Narrow Council Majority Supports Stadium Funding Bill
I thank everyone who attended the hearing before the City Council Intergovernmental Relations Committee yesterday, including several people from the Second Ward. I think the results were predictable, but still, for me, disappointing. The fact that those at the hearing were so divided and the fact that support for this passed the Council by the slimmest possible majority demonstrates how weak and flawed the plan is in my opinion.
Our best hope now is that the legislature will stop it and take some time to develop a plan that will work better for more stakeholders especially the people of Minneapolis.
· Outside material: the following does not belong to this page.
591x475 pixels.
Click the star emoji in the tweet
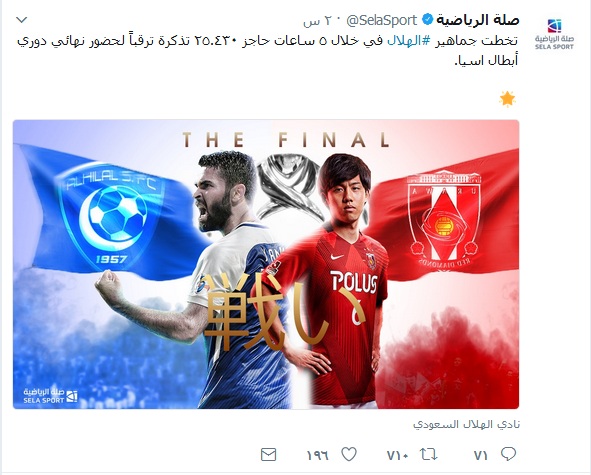tap(507, 99)
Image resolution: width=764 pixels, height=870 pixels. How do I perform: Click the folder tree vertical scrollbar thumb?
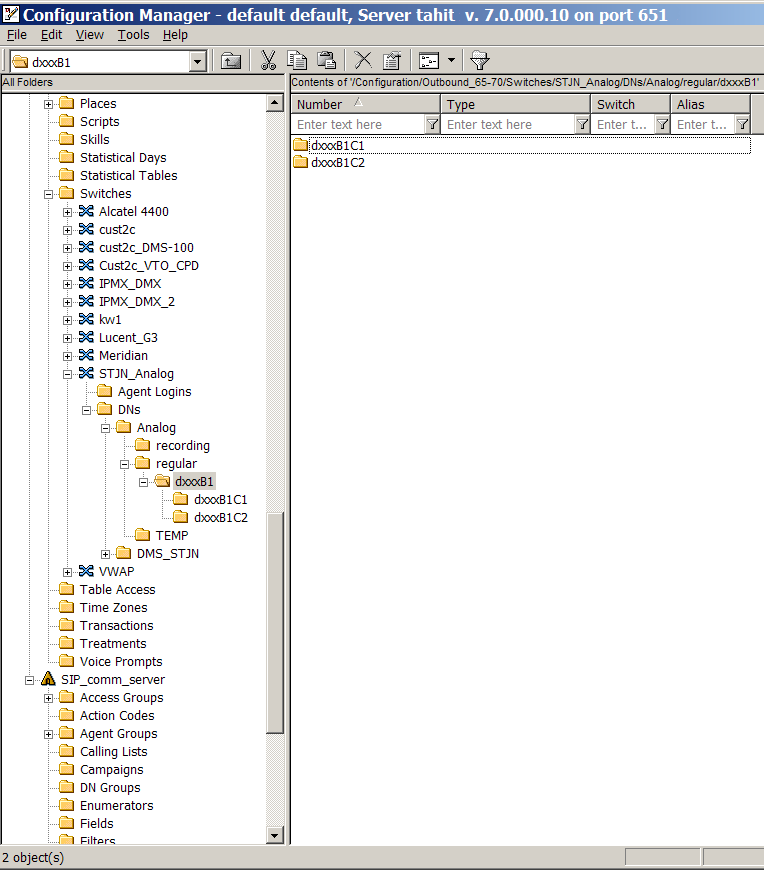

Short of that, there may be some amendments that would be helpful, including leaving off the section about our Charter limitations not applying. I would also like to see the unusual sunset provision taken out.
For those interested in learning more details from last night I wanted share the written information I presented at the hearing.
Here is a spreadsheet showing the properties that now pay property taxes that would become tax exempt under the proposal. Notice that over $450,000 a year will be taken out of the tax base. In my opinion this is a public subsidy that has largely been ignored.
Below are the main provision of the Resolution that adds Council support to the City's Legislative Agenda of the Mayor/Council President/Governor's financial proposal that would cost the City an estimated $675 million in sales taxes. It was moved by Council President Johnson right after the hearing.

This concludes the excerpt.